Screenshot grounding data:
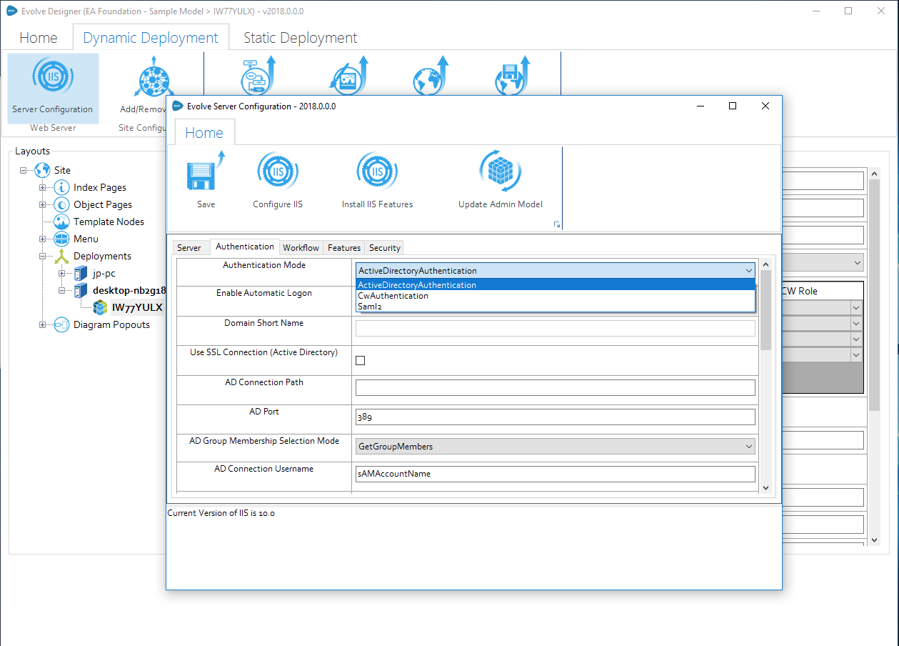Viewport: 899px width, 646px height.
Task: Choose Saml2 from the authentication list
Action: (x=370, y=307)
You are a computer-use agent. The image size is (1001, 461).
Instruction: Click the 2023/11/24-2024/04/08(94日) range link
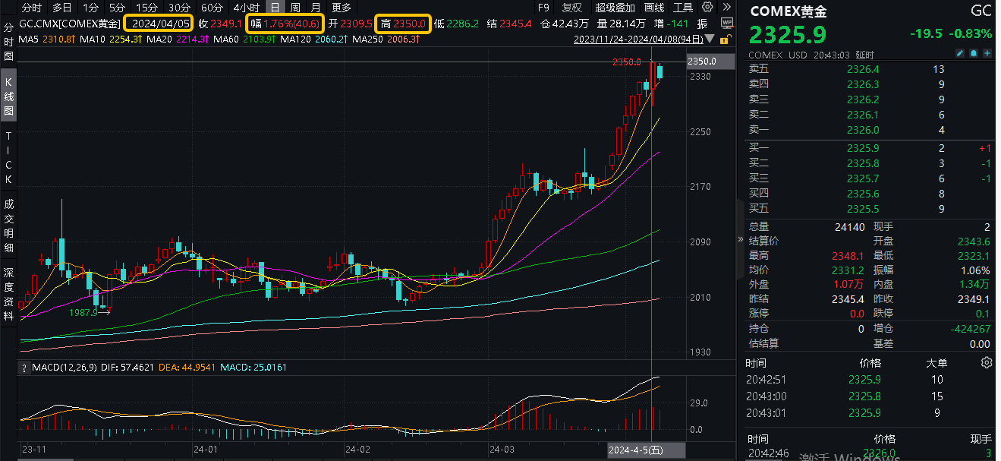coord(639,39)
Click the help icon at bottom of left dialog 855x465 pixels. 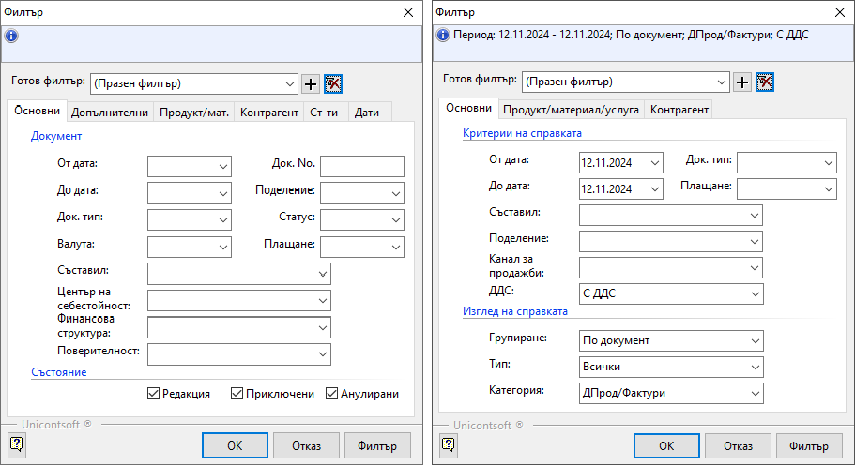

REQUIRED WORK:
Take the lines from the one holding "You are a computer-use" through the last line of the data above and copy them exactly, both ends included, omitting all pictures.

TASK RESPONSE:
You are a computer-use agent. The image size is (1001, 461).
Instruction: Click the 2023/11/24-2024/04/08(94日) range link
coord(639,39)
Click the help icon at bottom of left dialog 855x465 pixels. 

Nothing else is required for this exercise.